Priya Patel
TLDR:
- Microsoft confirmed that Kremlin-backed threat actor, Midnight Blizzard, gained access to its source code repositories and internal systems in a hack.
- The breach, which took place in November 2023, has raised concerns about the security of customer secrets shared with Microsoft.
Microsoft disclosed that Midnight Blizzard, also known as APT29 or Cozy Bear, accessed some of its source code repositories and internal systems following a hack that was discovered in January 2024. The Russian state-sponsored threat actor has been using information obtained from Microsoft’s corporate email systems to gain unauthorized access to sensitive data. While there is no evidence of compromise to Microsoft-hosted customer-facing systems, the company is investigating the extent of the breach.
Redmond stated that the hacker group is attempting to leverage various types of secrets found, including those shared between customers and Microsoft in email communications. Although the exact nature and scale of the compromise were not disclosed, Microsoft has directly contacted impacted customers. The tech giant mentioned that the adversary has intensified its password spray attacks, indicating a sustained effort and significant commitment of resources by Midnight Blizzard.

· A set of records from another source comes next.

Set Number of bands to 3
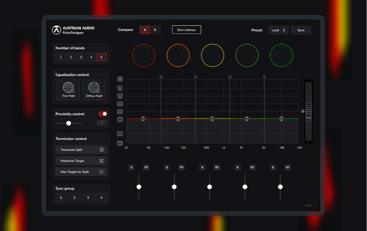367x231 pixels. [81, 57]
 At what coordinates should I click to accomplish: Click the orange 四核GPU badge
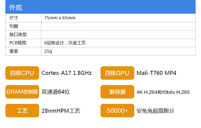coord(117,73)
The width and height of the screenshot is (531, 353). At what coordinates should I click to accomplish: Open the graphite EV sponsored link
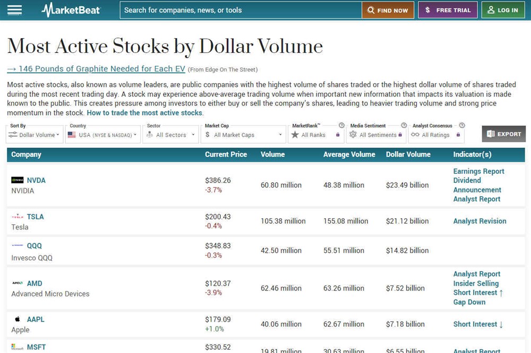(96, 69)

The breach is said to have occurred through a password spray attack targeting a legacy, non-production test tenant account without multi-factor authentication enabled. APT29, part of Russia’s Foreign Intelligence Service (SVR), has a history of sophisticated cyber espionage activities, compromising high-profile targets such as SolarWinds.
Microsoft highlighted the escalating global threat landscape, especially in terms of sophisticated nation-state attacks, and emphasized its increased security investments to combat such threats. The company is continuing to investigate the breach and has implemented measures to enhance its security posture in response to the incident.